Projection, possession, and destruction. These, according to Theroux—and evidenced so many times in the history of animal-human relationships—are the end stops on the slippery slope of noticing and ascribing to animals hu-man characteristics, human feelings, and human urgencies.
But still.
After Harriet’s abduction, Ozzie—her mate of twelve years—had an otter breakdown. He paced, he refused food, he groaned. Any observer, deficient or not, could rightly claim that Ozzie’s behavior, even if borne of otter-urgencies we can never understand, was the behavior of grief. This is our human word for it, but I’m using it to describe Ozzie because, in so many ways, his behavior so closely resembles what we might do if we, too, suddenly lost a loved one. His behavior is suggestive of ours, and ours of his.
I suppose it’s this suggestiveness that draws me to birdwatching in the first place, and draws me to the Killdeer in particular. In almost every way, humans are utterly different from birds. At the same time, though, we can admire an alert eye, or a certain ingenuity in the face of danger; we can see in the Killdeer’s attention to its young a correspondence with our own desires to nurture and protect; we can interpret its eyebrow in the context of a creepy boat ride. Every day—with our pets, with the animals in our trees and parks—we walk the shadowy line between our correspondences with and alienation from their world. I can’t help but think that the connection I experience between myself and the Killdeer is as fundamental and as important as our division.

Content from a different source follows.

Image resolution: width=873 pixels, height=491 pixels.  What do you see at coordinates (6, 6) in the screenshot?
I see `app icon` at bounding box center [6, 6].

Out on Little McNary, the Killdeer finally decided that we’d pulled our boats too close, and it took to the wing with a screeching kill-dee to let us know. John and I took the point, but continued to watch it through our binoculars as it made its way to some other shore to resume its birdly activites. All told, I may be looking at the animals of the world in which I live with human-centric, binocular-augmented eyes. But, really, what others can I use?
Keri Thomas writes and makes films in Portland, Oregon.